For example, the initial input feature map is averaged and pooled in the height direction and the width direction, and after dimension reduction and conversion to the last dimension, a pooled feature map in the height direction (AvgPool _ H) and a pooled feature map in the width direction (AvgPool _ W) are obtained; the height direction pooling feature map (AvgPool _ H) and the width direction pooling feature map (AvgPool _ W) are concatenated (Concat).
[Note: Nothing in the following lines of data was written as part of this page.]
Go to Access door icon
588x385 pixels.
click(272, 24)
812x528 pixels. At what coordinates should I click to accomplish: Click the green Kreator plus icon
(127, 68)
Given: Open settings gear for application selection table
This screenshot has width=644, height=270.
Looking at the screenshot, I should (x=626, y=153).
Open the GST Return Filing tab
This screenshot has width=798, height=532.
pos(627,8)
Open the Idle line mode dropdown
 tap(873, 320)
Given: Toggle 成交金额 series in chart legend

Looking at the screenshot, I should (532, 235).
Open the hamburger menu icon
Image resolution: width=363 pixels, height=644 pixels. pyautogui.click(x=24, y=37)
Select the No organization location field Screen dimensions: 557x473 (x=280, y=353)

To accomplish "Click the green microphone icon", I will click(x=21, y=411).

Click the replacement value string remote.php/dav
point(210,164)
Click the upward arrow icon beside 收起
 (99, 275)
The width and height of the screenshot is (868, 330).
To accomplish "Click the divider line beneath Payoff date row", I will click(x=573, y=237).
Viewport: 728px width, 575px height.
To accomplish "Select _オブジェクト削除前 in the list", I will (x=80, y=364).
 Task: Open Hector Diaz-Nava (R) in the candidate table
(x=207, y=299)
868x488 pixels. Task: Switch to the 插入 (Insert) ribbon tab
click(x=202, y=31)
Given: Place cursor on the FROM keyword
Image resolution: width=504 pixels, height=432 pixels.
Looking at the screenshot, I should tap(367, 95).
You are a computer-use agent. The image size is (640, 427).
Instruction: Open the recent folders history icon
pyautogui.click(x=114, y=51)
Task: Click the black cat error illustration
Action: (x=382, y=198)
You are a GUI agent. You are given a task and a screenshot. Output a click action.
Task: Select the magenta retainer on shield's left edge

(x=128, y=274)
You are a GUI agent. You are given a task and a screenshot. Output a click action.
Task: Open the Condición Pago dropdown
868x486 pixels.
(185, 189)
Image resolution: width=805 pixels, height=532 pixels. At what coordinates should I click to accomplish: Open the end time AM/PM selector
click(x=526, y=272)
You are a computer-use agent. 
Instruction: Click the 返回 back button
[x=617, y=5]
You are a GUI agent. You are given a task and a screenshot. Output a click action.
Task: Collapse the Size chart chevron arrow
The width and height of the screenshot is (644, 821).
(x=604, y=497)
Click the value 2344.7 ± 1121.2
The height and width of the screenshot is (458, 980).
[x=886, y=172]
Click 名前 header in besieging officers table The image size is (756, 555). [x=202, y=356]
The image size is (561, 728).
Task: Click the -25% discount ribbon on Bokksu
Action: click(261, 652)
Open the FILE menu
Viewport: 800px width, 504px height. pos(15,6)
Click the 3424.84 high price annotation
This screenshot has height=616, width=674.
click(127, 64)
The spliced feature map is sequentially processed by a 1*1 convolution kernel and a BN module to obtain a first to-be-multiplied feature map, and the first to-be-multiplied feature map is subjected to nonlinear processing by inputting an activation function (for example, a ReLU6 activation function with the maximum value adjusted to 1, or a common ReLU function with the maximum value of 1) with the maximum value of 1 to obtain a second to-be-multiplied feature map. Decomposing a feature map obtained by multiplying the first to-be-multiplied feature map and the second to-be-multiplied feature map into feature maps in the height direction and the width direction on a space dimension with the channel number of 2 (dim = 2); the height direction characteristic diagram and the width direction characteristic diagram are added after being processed by a 1*1 convolution kernel and a Sigmoid activation function; and multiplying the feature map obtained by adding with the initial input feature map to obtain a second group of processing results.

It should be understood that dim represents a spatial dimension, and that the case where the color channel is typically 3 channels (dim = 3), the grayscale image is 1 channel (dim = 1), and dim =2 illustrates that only two of the color channels are calculated. The BN (Batch Normalization) module is a Batch Normalization layer that transforms the data of each layer to a state with a mean of 0 and a variance of 1 to help the model converge more easily.

Processing the initial input feature map based on a spatial attention mechanism in a third set of processes, comprising: respectively carrying out averaging and maximization processing on the initial input characteristic diagram on the spatial dimension with the channel number of 1, and then splicing; and multiplying the feature graph obtained by splicing the feature graphs by the initial input feature graph after the feature graphs are sequentially processed by the convolution module and the activation function module to obtain a third group of processing results.

For example, the initial input feature maps are respectively subjected to averaging (mean) and maximization (max) processing on the spatial dimension with the channel number of 1 (dim = 1) and then spliced; the feature maps obtained by splicing are sequentially processed by a convolution kernel (the specific size can be 5*5 convolution kernel, 7*7 convolution kernel, 9*9 convolution kernel or 11 × 11 convolution kernel and the like) and a Sigmoid activation function respectively.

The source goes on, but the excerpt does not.